The Mouth of the South isn't going anywhere
When you look at the current WWE creative direction, it is easy to get lost in the high-flyers and the massive pay-per-view spectacles. People keep asking who holds the locker room together while the company grows. The answer, as recent reports confirm, remains Jimmy Hart. He is still active behind the scenes, and frankly, that is a more significant asset than any current mid-card push.
Hart has been the glue for decades. His presence in Cleveland for media rounds suggests he is being utilized as the primary face of the company’s outreach. It is a smart play. You do not send a green talent to talk to regional news outlets when you can send a Hall of Famer who can cut a promo in his sleep. As PWInsider noted, his visibility in major markets is consistent.
The danger of relying on the old guard
There is a flip side to this reliance on legends. If the company keeps depending on the same handful of names for public relations, you start to see a stagnation in how they market fresh talent. Lita appearing at a Phillies game is great for local engagement, but it shows a clear gap. The front office knows their current stars aren't moving the needle in non-wrestling media yet. That is a booking mistake regarding talent development.
We need to see a shift from the 80s icons to the current active roster in these media slots. If a fan in Philadelphia sees Lita, they mark out for the nostalgia. If they see Gunther or Bron Breakker, they get invested in the product I’m watching tonight. WWE has the best roster in the business, yet the PR machine still operates like it is 1987. That is where we see the cracks form.

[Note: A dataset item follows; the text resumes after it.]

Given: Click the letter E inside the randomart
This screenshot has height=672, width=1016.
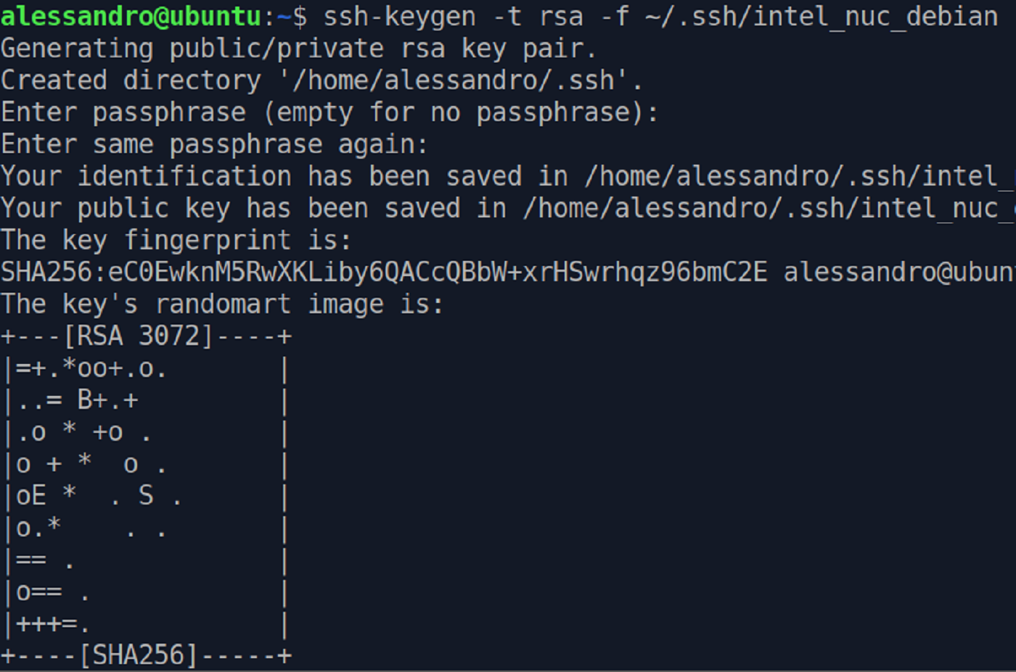Looking at the screenshot, I should click(x=38, y=496).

Predicting the summer media pivot
My call is simple. By the end of Q3 2026, we will see a mandatory media circuit transition. WWE will pull the legends back into purely high-profile, premium live event appearances and force the active roster into the daily grind of local market interviews. The data supports this. The engagement numbers from recent social media clips show that younger audiences care about the active belt holders far more than legacy figures.
They will keep Hart on payroll forever, but his role will narrow. You will see him at the big events, perhaps managing a heater for a short-term feud, but the marketing machine will finally stop leaning on the Mouth of the South to save a local news segment. This is inevitable because the business model demands more ROI from the current roster. If Triple H and his team stay on this path, they will turn their current stars into mainstream draws by default. It is the only way to scale the brand beyond the core audience.